### Task goal:
Copy out every record below exactly as written, but leave out any pictures.

### Data supplied:
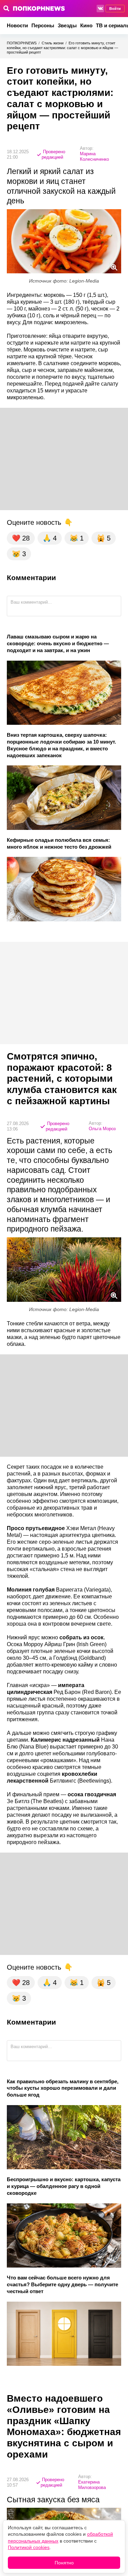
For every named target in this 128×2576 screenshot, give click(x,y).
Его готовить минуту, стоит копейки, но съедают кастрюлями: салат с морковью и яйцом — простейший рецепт (62, 47)
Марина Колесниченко (94, 156)
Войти (115, 8)
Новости (17, 25)
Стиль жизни (52, 43)
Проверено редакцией (53, 154)
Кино (86, 25)
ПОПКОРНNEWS (22, 43)
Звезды (67, 25)
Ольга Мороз (102, 1128)
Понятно (64, 2562)
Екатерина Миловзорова (92, 2484)
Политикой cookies (28, 2547)
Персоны (42, 25)
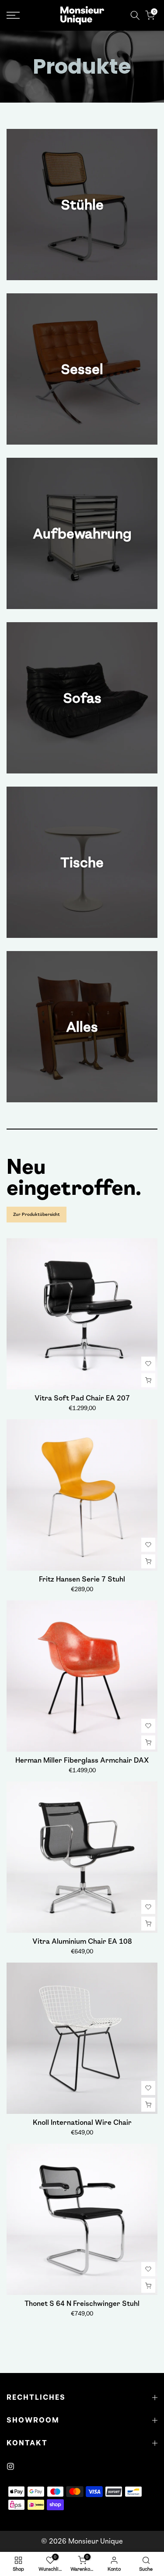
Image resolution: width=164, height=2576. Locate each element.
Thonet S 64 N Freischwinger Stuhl (82, 2303)
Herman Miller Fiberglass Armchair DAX (82, 1760)
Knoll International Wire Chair (82, 2122)
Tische (82, 862)
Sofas (82, 698)
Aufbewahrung (82, 534)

### Exercise solution:
For every named target in this 128×2576 screenshot, give click(x,y).
Его готовить минуту, стоит копейки, но съедают кастрюлями: салат с морковью и яйцом — простейший рецепт (62, 47)
Марина Колесниченко (94, 156)
Войти (115, 8)
Новости (17, 25)
Стиль жизни (52, 43)
Проверено редакцией (53, 154)
Кино (86, 25)
ПОПКОРНNEWS (22, 43)
Звезды (67, 25)
Ольга Мороз (102, 1128)
Понятно (64, 2562)
Екатерина Миловзорова (92, 2484)
Политикой cookies (28, 2547)
Персоны (42, 25)
Image resolution: width=164, height=2576. Locate each element.
Thonet S 64 N Freischwinger Stuhl (82, 2303)
Herman Miller Fiberglass Armchair DAX (82, 1760)
Knoll International Wire Chair (82, 2122)
Tische (82, 862)
Sofas (82, 698)
Aufbewahrung (82, 534)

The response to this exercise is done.